**Excerpt to read:**
= = = = =

A Municipal Advisor's Road to Regulation


Trials and Tribulations

Under the Dodd-Frank Wall Street Reform and Consumer Protection Act (the “Act”) independent financial advisors (advisors that are not associated with brokers, dealers or banks) will be required to register with the Securities Exchange Commission (SEC) and will be regulated by the Municipal Securities Rulemaking Board (a Self Regulatory Organization that previously regulated only brokers, dealers and banks). The Municipal Securities Rulemaking Board ("MSRB") was created in 1975 to protect investors.  Under the Act, the MSRB is now required to protect the interests of issuers as well as investors. This page describes my personal regulatory experience which I hope will be both informative as well as a light hearted look at my road to regulation over the next ? years. 
 


July 21, 2010 – The Dodd-Frank Wall Street Reform and Consumer Protection Act (the “Act”) becomes law.

Under the Act, all "Municipal Advisors" will be required to register with the SEC and will be regulated by the Municipal Securities Rulemaking Board.

= = = = =

**Data extract:**
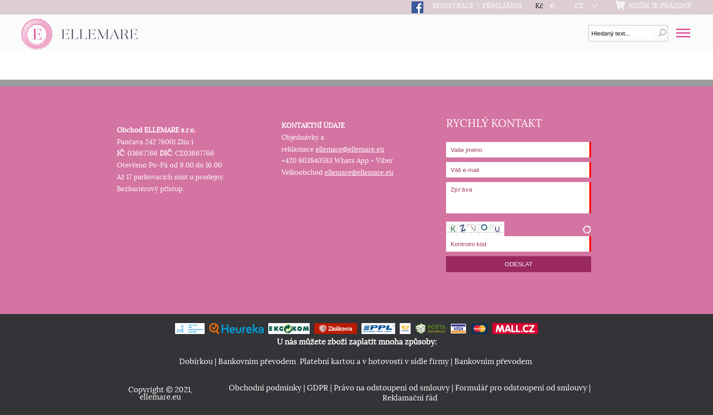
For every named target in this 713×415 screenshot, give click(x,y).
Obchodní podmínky (265, 388)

= = = = =

**Directive A:** Retype the stretch of the municipal advisor text from "July 21, 2010" through "Securities Rulemaking Board.".
**Directive B:** Continue the municipal advisor text, about one advisor's road to regulation, from where it stops.

**Expected output A:**
July 21, 2010 – The Dodd-Frank Wall Street Reform and Consumer Protection Act (the “Act”) becomes law.

Under the Act, all "Municipal Advisors" will be required to register with the SEC and will be regulated by the Municipal Securities Rulemaking Board.

**Expected output B:**
The Act defines "Municipal Advisor" as any person that "provides advice to or on behalf of a municipal entity or obligated person with respect to municipal financial products or the issuance of municipal securities, including advice with respect to the structure, timing, terms, and other similar matters concerning such financial products or issues."

The term Municipal Advisor excludes any individual who is a municipal entity or an employee of a municipal entity, a broker, dealer, or municipal securities dealer serving as an underwriter (as defined in section 2(a)(11) of the Securities Act of 1933) (15 U.S.C. 77b(a)(11)), any investment adviser registered under the Investment Advisers Act of 1940, or persons associated with such investment advisers who are providing investment advice, any commodity trading advisor registered under the Commodity Exchange Act or persons associated with a commodity trading advisor who are providing advice related to swaps, attorneys offering legal advice or providing services that are of a traditional legal nature, or engineers providing engineering advice.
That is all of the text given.